Stored data entries

::::

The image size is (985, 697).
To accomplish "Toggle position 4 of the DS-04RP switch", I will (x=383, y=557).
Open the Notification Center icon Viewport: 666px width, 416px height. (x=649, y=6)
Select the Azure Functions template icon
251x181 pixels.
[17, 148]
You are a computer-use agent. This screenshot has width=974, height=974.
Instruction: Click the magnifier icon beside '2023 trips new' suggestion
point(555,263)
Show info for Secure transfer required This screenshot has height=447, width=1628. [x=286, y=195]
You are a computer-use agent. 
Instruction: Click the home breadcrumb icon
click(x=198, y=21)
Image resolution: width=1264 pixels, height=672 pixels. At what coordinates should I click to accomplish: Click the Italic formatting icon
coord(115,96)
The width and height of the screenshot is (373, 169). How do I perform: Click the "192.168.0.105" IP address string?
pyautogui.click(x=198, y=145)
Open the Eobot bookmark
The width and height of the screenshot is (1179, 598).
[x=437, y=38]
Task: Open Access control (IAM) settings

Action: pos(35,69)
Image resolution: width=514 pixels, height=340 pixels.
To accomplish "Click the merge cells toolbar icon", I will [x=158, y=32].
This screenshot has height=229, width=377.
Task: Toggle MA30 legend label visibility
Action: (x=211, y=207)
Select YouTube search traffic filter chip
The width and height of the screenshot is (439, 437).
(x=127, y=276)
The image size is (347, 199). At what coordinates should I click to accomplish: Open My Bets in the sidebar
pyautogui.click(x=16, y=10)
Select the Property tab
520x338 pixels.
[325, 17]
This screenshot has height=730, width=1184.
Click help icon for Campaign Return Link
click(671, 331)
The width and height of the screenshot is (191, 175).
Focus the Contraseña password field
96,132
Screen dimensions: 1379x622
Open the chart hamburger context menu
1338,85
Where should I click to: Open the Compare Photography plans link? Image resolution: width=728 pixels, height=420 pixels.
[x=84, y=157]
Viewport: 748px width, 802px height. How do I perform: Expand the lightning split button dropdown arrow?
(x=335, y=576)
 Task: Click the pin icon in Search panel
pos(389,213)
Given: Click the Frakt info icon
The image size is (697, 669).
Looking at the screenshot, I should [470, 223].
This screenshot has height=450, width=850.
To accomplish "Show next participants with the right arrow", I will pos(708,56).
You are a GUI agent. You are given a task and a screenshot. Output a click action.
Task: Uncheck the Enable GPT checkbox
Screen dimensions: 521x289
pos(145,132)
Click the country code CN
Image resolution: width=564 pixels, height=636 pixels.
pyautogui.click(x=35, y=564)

::::

Your task » Every line above needs to be retyped exactly.

Response »
The image size is (985, 697).
To accomplish "Toggle position 4 of the DS-04RP switch", I will (x=383, y=557).
Open the Notification Center icon Viewport: 666px width, 416px height. (x=649, y=6)
Select the Azure Functions template icon
251x181 pixels.
[17, 148]
You are a computer-use agent. This screenshot has width=974, height=974.
Instruction: Click the magnifier icon beside '2023 trips new' suggestion
point(555,263)
Show info for Secure transfer required This screenshot has height=447, width=1628. [x=286, y=195]
You are a computer-use agent. 
Instruction: Click the home breadcrumb icon
click(x=198, y=21)
Image resolution: width=1264 pixels, height=672 pixels. At what coordinates should I click to accomplish: Click the Italic formatting icon
coord(115,96)
The width and height of the screenshot is (373, 169). How do I perform: Click the "192.168.0.105" IP address string?
pyautogui.click(x=198, y=145)
Open the Eobot bookmark
The width and height of the screenshot is (1179, 598).
[x=437, y=38]
Task: Open Access control (IAM) settings

Action: pos(35,69)
Image resolution: width=514 pixels, height=340 pixels.
To accomplish "Click the merge cells toolbar icon", I will [x=158, y=32].
This screenshot has height=229, width=377.
Task: Toggle MA30 legend label visibility
Action: (x=211, y=207)
Select YouTube search traffic filter chip
The width and height of the screenshot is (439, 437).
(x=127, y=276)
The image size is (347, 199). At what coordinates should I click to accomplish: Open My Bets in the sidebar
pyautogui.click(x=16, y=10)
Select the Property tab
520x338 pixels.
[325, 17]
This screenshot has height=730, width=1184.
Click help icon for Campaign Return Link
click(671, 331)
The width and height of the screenshot is (191, 175).
Focus the Contraseña password field
96,132
Screen dimensions: 1379x622
Open the chart hamburger context menu
1338,85
Where should I click to: Open the Compare Photography plans link? Image resolution: width=728 pixels, height=420 pixels.
[x=84, y=157]
Viewport: 748px width, 802px height. How do I perform: Expand the lightning split button dropdown arrow?
(x=335, y=576)
 Task: Click the pin icon in Search panel
pos(389,213)
Given: Click the Frakt info icon
The image size is (697, 669).
Looking at the screenshot, I should [470, 223].
This screenshot has height=450, width=850.
To accomplish "Show next participants with the right arrow", I will pos(708,56).
You are a GUI agent. You are given a task and a screenshot. Output a click action.
Task: Uncheck the Enable GPT checkbox
Screen dimensions: 521x289
pos(145,132)
Click the country code CN
Image resolution: width=564 pixels, height=636 pixels.
pyautogui.click(x=35, y=564)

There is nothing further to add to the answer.